Partitions are fairly assigned to consumers, and rebalanced when consumers come and go. Assuming 2 partitions:

If you have 1 consumer, they will receive messages from both partitions.
If you have 2, each will exclusively consume from a single one.
If you have 3, one will just hang around and not receive any messages.

In JMS topics, messages are distributed to all consumers who may be interested. In kTopics this is implemented by giving each consumer their own group ID. The distribution logic per-consumer is going to look exactly like the queue scenario above. In effect, this means that kTopics behave a lot like ActiveMQ’s virtual destinations or JMS 2.0 durable topics, rather than pure JMS topics – as the latter do not write messages to disk, whereas kTopics do.
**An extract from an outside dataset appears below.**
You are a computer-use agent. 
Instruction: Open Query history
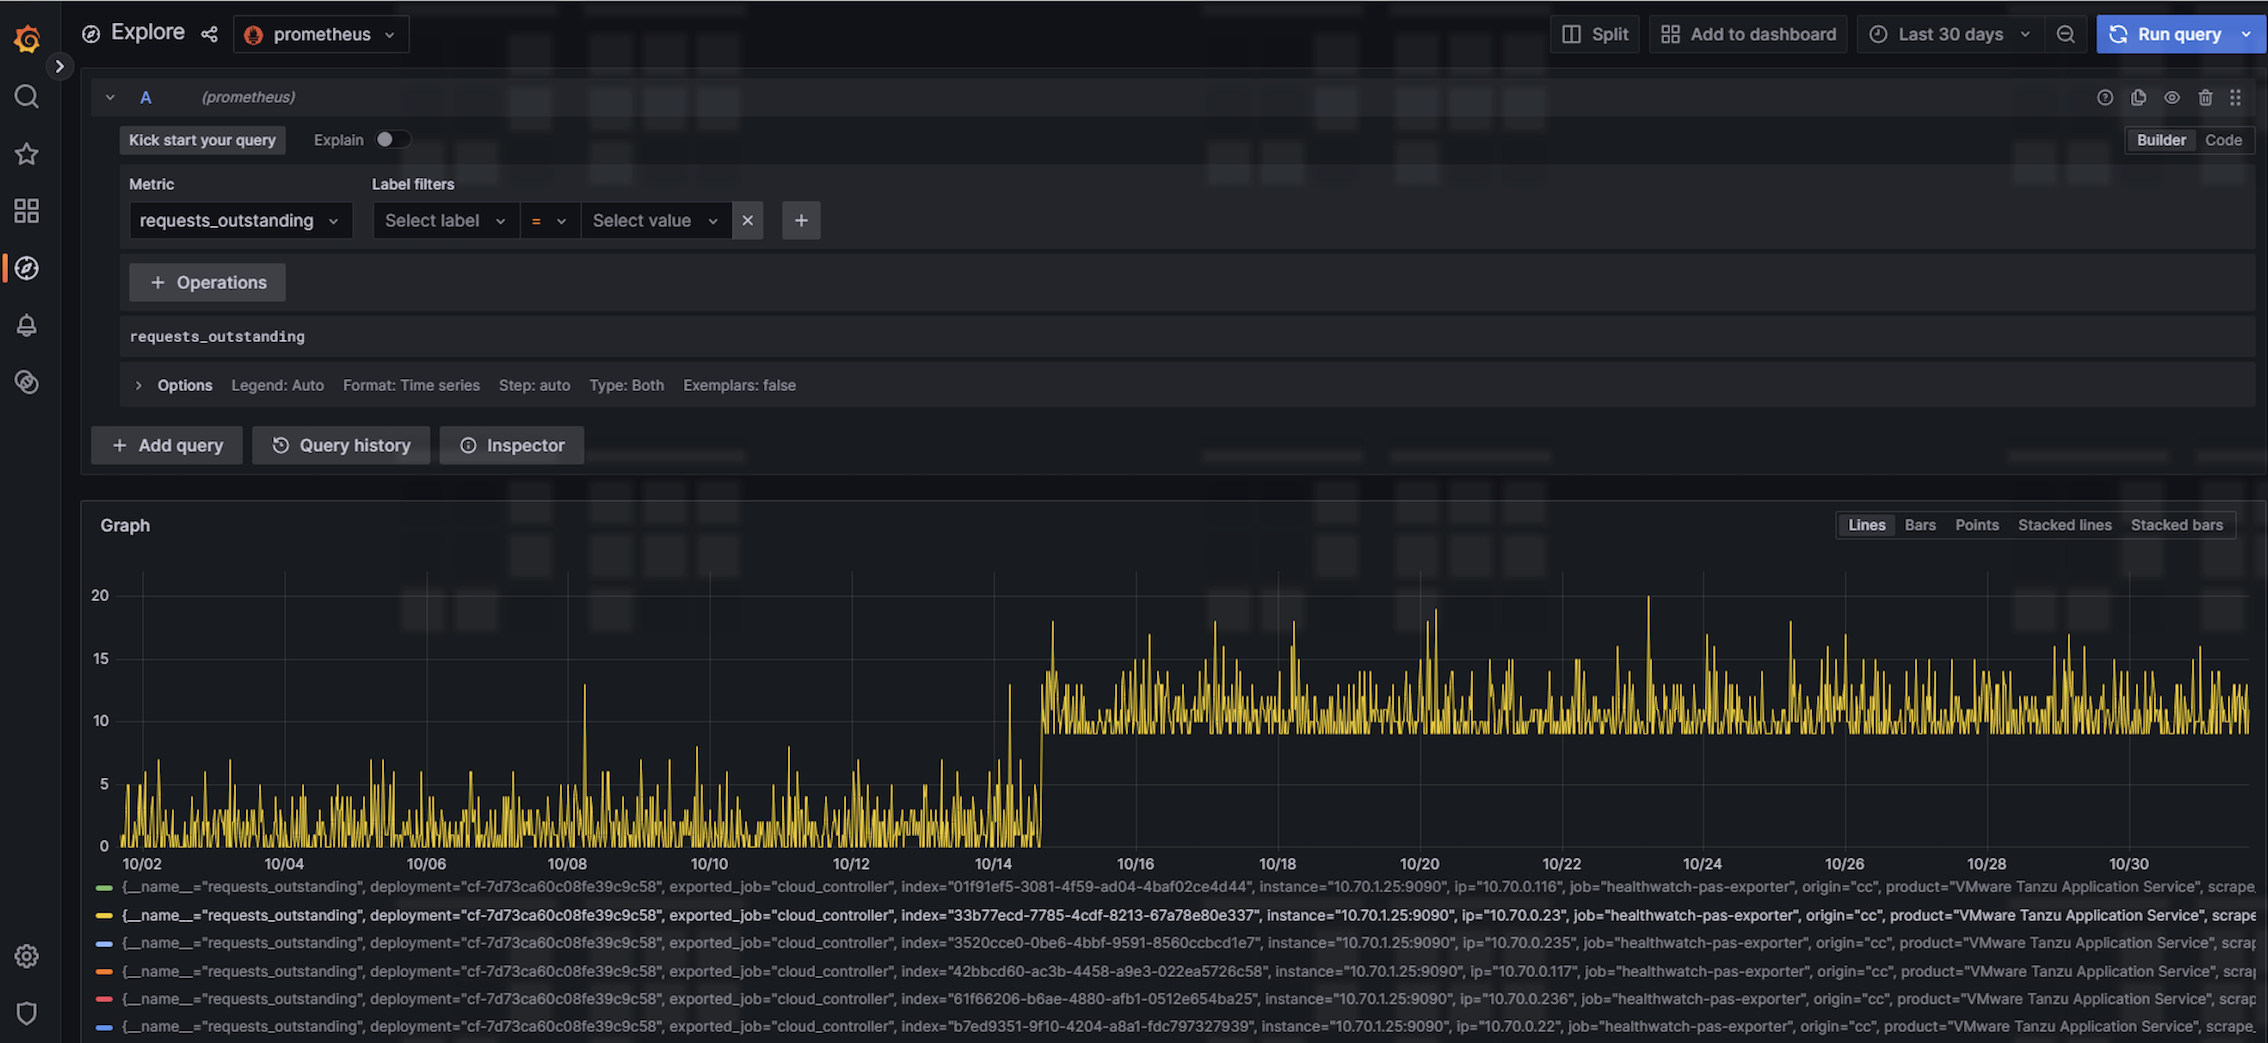pos(341,445)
Hopefully this goes a long way to clear up the fundamentals of message distribution in Kafka. It’s a really interesting messaging tech, but some of its behaviour is fundamentally shifted 90 degrees to what you would expect coming from a traditional messaging background. The price for getting great performance and utilisation in clusters have meant some additional interesting trade-offs and complexities (not covered here) in transactionality, durability and state management that are likely to catch out the unwary – more on that in another post.